▶ _ПЕРЕЧЕНЬ ДАННЫХ_
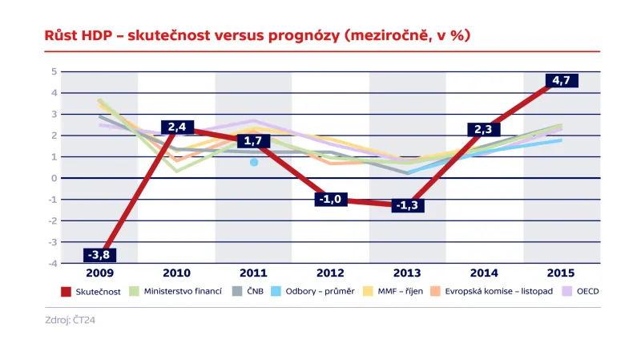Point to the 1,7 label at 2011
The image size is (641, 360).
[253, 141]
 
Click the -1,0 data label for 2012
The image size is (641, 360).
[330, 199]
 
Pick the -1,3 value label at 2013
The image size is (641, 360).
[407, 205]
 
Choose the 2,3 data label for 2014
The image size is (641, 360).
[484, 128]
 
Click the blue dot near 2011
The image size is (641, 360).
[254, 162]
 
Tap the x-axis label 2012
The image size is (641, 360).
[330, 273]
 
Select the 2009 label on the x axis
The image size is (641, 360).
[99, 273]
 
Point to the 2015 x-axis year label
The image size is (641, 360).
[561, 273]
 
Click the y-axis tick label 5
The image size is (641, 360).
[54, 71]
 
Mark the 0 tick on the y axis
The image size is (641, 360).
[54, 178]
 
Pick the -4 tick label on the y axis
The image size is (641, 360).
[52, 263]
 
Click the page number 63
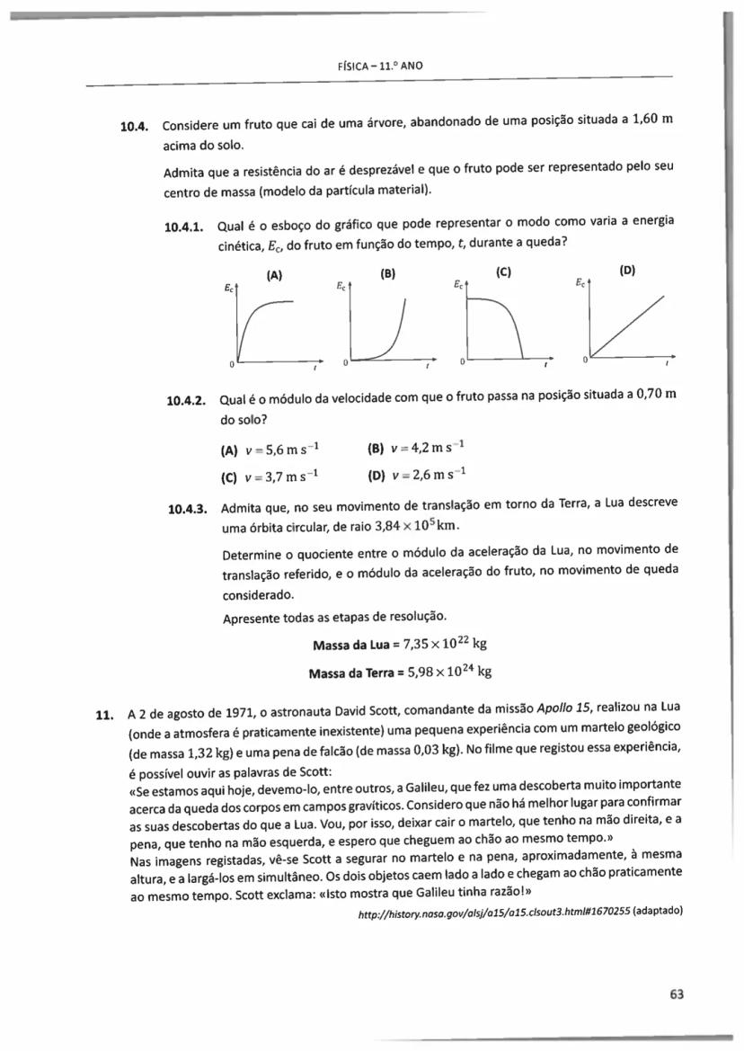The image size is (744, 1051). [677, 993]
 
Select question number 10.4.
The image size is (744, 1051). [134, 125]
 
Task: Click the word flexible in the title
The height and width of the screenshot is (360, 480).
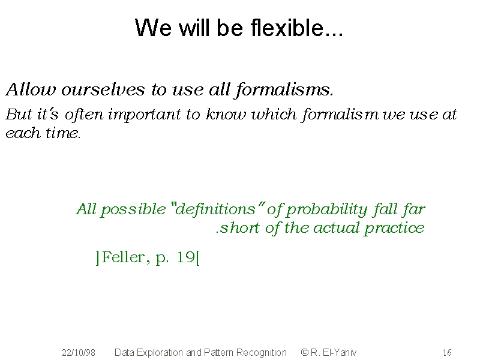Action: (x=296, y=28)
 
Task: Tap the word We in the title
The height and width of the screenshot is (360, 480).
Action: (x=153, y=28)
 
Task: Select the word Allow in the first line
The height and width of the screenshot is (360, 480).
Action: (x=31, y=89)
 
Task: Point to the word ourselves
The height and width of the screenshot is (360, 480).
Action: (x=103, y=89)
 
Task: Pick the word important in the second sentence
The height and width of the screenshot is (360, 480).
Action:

▶ _ЗАДАНИЕ_
Подсчитайте строки записей, где встречается слово «Pick». Сколько их? В ответе укажите только число.

▶ _ПИСЬМЕННЫЙ ОТВЕТ_
3